- About this task:
Repeat exactly, and only, the lines below starting at the line that contains "Given: Toggle the" and ending at the line that contains "The width and", inclusive of both.

- Input records:
╔══
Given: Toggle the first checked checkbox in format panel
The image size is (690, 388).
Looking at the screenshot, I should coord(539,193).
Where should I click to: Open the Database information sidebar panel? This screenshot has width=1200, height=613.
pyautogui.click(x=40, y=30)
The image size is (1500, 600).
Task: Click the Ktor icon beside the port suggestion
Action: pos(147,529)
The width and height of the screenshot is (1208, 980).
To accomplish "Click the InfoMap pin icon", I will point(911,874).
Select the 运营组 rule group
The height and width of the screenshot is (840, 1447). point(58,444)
╚══
╔══
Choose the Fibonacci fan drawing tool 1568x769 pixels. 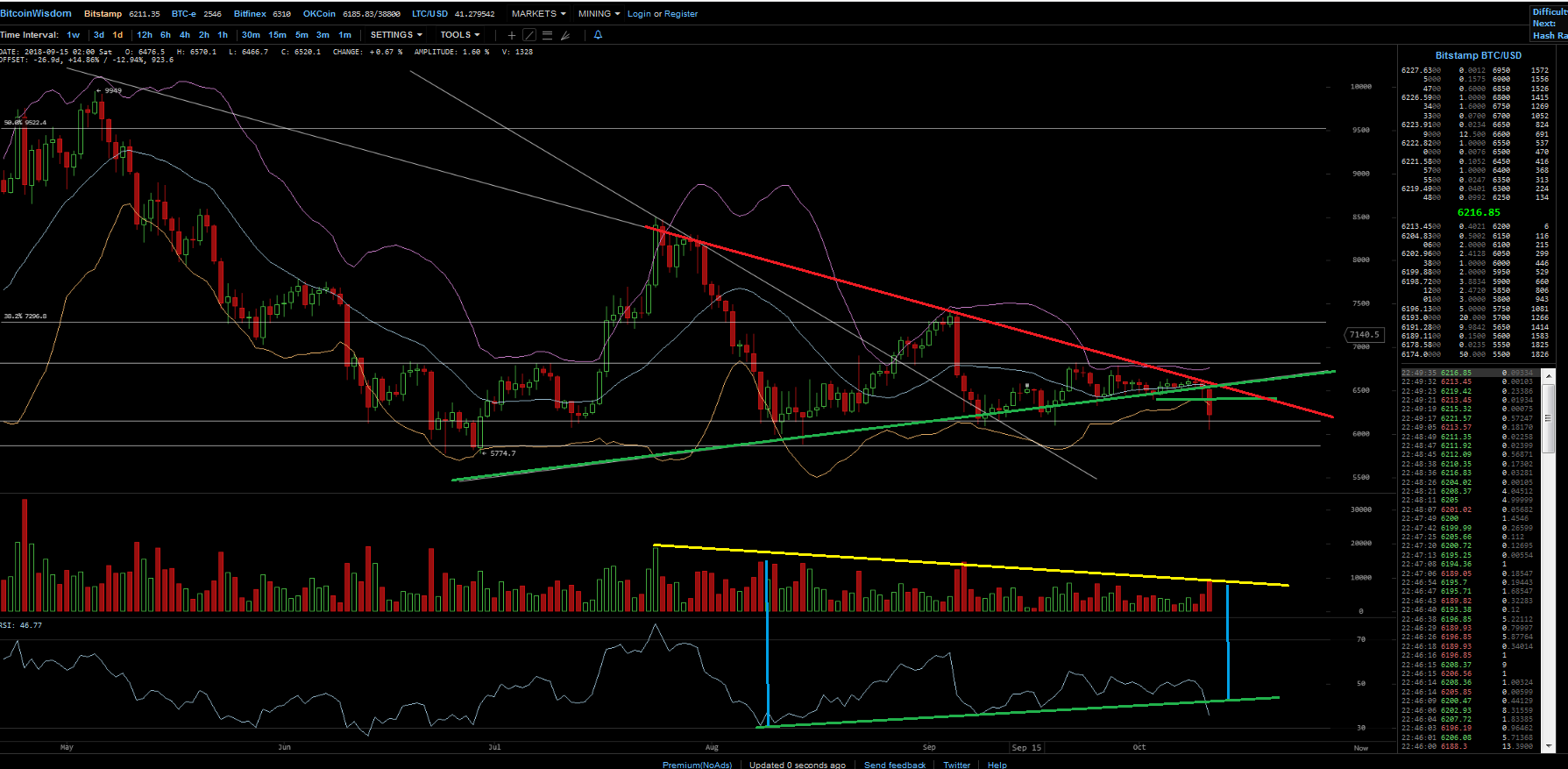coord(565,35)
╚══
╔══
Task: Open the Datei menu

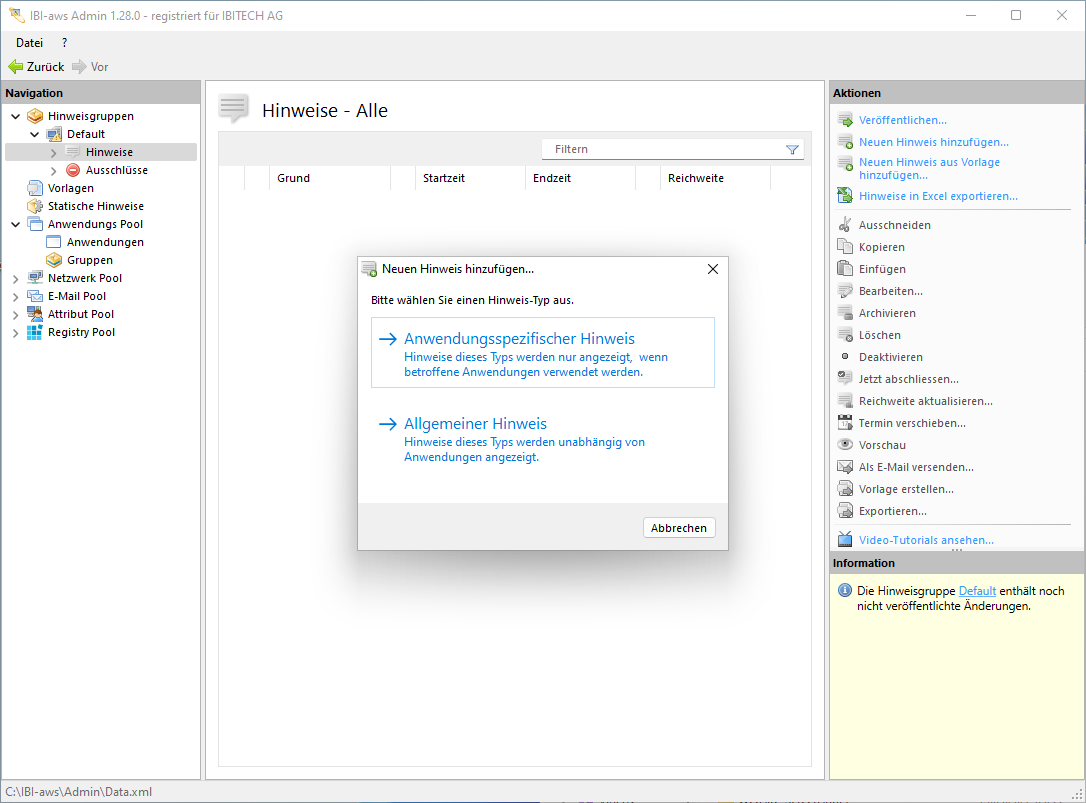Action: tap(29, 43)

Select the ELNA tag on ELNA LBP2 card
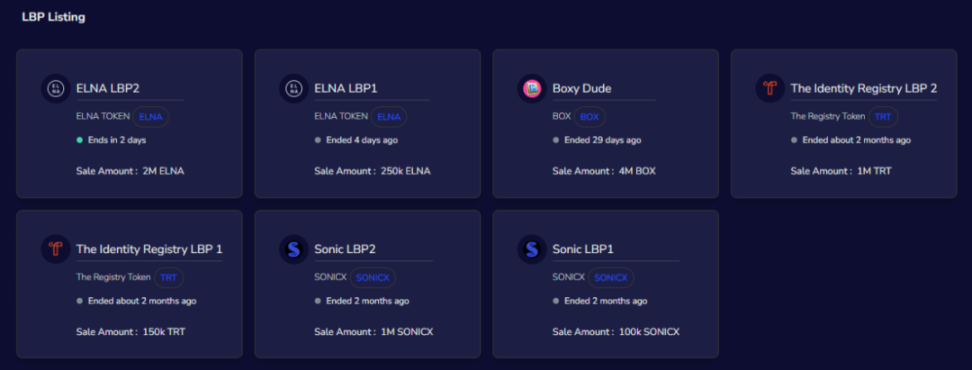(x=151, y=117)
╚══
- Answer space:
Given: Toggle the first checked checkbox in format panel
The image size is (690, 388).
Looking at the screenshot, I should coord(539,193).
Where should I click to: Open the Database information sidebar panel? This screenshot has width=1200, height=613.
pyautogui.click(x=40, y=30)
The image size is (1500, 600).
Task: Click the Ktor icon beside the port suggestion
Action: pos(147,529)
The width and height of the screenshot is (1208, 980).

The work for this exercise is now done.